We are a party to registration rights agreements with each of our existing stockholders, including the Morgan Stanley Investor and the Capital World Investor. The registration rights agreements grant to the existing stockholders and each of their respective permitted assigns, customary Form S-3 demand registration rights and piggyback registration rights, in each case subject to customary terms and conditions.
Investment Agreements
We are a party to an Investment Agreement, dated as of November 7, 2018, as amended by the first amendment, dated as of October 21, 2020 (as may be further amended or restated, the “Morgan Stanley Investment Agreement”), with the Morgan Stanley Investor, pursuant to which the Morgan Stanley Investor purchased the shares of our common stock that it owns. In addition to customary sale and issuance provisions and representations by us and the Morgan Stanley Investor, the Morgan Stanley Investment Agreement contains certain put rights regarding the ownership of our common stock and customary information rights. All such rights will terminate automatically upon the consummation of this offering.

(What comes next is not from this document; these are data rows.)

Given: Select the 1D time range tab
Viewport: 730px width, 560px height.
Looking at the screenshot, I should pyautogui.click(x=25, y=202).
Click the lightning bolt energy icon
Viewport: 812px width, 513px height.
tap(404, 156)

We are also party to an Investment Agreement, dated as of January 4, 2019, as amended by the first amendment, dated as of October 5, 2020, and an Investment Agreement, dated as of March 4, 2020 (as may be amended or restated, together, the “Capital World Investment Agreements”), with the Capital World Investor, pursuant to which the Capital World Investor purchased the shares of our common stock that it owns. In addition to customary sale and issuance provisions and representations by us and the Capital World Investor, the Capital World Investment Agreements contain rights which are substantially the same as the rights provided in the Morgan Stanley Investment Agreement, as well as certain consent rights. All such rights will terminate automatically upon the consummation of this offering.
We are also party to Investment Agreements with our other existing stockholders, which contain substantially similar rights as described above for the Morgan Stanley Investment Agreement and the Capital World Investment Agreements. All such rights will terminate automatically upon the consummation of this offering.
Consulting Agreement
We are a party to a consulting agreement with CD&R, dated as of July 1, 2016. For each of the years ended December 31, 2020, 2019 and 2018, we paid or will pay $1.5 million to CD&R in advisory consulting fees, in addition to certain expense reimbursements. We expect that the consulting agreement with CD&R will be terminated in connection with this offering.
Indemnification Agreements
We are a party to an indemnification agreement (the “Indemnification Agreement”) with the CD&R Investor, Clayton, Dubilier & Rice Fund IX, L.P., Clayton, Dubilier & Rice Fund IX-A, L.P., CD&R Advisor Fund IX, L.P. (together, the “CD&R Funds”) and CD&R, pursuant to which we indemnify the CD&R Investor, the CD&R Funds and CD&R and each of their respective affiliates, successors, assigns, directors, officers, partners, members, employees, agents, advisors, consultants, representatives and controlling persons, against certain liabilities arising out of performance of the consulting agreements and any transaction fee agreements and certain other claims and liabilities, including liabilities arising out of financing arrangements and securities offerings. Our indemnification obligations under the Indemnification Agreements are primary to any similar rights to which any indemnitee may be entitled under any other agreement or document.